Pour enclencher une dynamique sérieuse et porteuse, il faut que nos amis marocains fassent preuve de bonne volonté. D’abord, une volonté politique sérieuse de régler le problème sahraoui.
-Il y a aussi l’exigence d’un mea culpa par rapport aux accusations proférées contre les services algériens lors des attentats de 1994…
Non, non ! Pour les attentats de 1994, ils avaient mis en cause l’armée algérienne puis ils se sont rendu compte que les Algériens n’avaient rien à voir avec ces attentats de Marrakech. Il faut rappeler aussi que c’est Rabat qui avait imposé le visa aux Algériens. Et quand on impose un visa pour un pays en pleine crise sécuritaire, c’est qu’on veut accentuer cette crise.

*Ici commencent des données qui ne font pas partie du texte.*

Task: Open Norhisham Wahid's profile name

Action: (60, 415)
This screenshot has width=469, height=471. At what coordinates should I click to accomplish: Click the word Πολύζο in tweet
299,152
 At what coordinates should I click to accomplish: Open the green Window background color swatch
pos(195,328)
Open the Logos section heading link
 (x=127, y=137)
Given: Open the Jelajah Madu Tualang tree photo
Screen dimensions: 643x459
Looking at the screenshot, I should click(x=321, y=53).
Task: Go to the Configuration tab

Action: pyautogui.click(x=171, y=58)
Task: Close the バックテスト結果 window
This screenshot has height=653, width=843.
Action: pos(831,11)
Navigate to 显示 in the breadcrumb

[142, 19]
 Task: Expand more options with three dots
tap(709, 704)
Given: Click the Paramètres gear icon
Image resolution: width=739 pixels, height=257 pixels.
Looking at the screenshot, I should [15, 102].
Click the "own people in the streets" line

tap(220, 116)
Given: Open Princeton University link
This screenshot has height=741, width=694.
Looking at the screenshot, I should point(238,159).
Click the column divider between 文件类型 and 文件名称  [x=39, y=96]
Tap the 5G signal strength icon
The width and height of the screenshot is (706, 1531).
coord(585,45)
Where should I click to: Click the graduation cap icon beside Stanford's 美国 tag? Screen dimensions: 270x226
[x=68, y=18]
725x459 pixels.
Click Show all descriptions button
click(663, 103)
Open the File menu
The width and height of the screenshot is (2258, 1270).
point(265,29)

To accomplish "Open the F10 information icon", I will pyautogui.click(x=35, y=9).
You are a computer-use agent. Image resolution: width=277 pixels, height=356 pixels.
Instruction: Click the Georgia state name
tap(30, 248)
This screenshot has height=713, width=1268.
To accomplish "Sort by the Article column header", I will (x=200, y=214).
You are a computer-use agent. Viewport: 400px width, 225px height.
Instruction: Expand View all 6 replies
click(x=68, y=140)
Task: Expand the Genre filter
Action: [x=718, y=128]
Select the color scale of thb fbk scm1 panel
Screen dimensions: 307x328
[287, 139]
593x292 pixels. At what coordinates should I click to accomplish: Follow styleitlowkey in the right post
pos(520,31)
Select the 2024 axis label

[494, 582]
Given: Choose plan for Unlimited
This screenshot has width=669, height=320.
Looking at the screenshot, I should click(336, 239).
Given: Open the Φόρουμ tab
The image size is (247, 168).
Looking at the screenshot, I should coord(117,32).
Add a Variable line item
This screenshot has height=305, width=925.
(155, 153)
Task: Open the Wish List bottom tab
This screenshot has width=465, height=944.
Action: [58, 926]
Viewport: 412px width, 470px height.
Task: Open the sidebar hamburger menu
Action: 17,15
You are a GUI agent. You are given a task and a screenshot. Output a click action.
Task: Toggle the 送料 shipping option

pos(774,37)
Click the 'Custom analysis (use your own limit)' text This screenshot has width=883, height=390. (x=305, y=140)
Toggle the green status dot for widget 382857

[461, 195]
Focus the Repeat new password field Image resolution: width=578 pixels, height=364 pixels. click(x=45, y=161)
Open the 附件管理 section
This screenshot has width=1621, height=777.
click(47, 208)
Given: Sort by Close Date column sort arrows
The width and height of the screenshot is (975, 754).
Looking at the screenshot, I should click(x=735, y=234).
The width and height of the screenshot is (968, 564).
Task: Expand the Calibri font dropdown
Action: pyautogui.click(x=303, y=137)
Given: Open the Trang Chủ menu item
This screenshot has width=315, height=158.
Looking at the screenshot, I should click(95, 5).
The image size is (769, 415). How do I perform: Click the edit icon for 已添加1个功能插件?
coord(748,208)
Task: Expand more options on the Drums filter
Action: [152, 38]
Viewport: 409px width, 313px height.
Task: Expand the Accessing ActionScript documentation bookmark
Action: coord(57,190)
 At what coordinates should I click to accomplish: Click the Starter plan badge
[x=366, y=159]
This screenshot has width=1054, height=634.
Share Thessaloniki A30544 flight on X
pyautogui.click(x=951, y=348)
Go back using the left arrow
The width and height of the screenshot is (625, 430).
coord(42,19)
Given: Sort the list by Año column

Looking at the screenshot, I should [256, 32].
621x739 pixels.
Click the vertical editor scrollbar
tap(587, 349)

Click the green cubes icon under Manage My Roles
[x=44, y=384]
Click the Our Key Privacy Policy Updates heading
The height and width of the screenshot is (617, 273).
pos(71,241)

-Que peut-on attendre de cette première visite du ministre marocain des Affaires étrangères ?
Je pense que ce sont plutôt les Marocains qui attendent beaucoup de cette visite. Ce sera tout de même l’occasion de voir si le nouveau gouvernement marocain a la volonté d’assouplir sa position par rapport à la question sahraouie. Même si, on le sait très bien, ce dossier est piloté directement par le palais royal. Ceci dit, il faut se féliciter de cette visite parce que, par principe, nous devons avoir de bonnes relations avec tout le monde, tout en restant attachés aux fondamentaux de notre politique étrangère.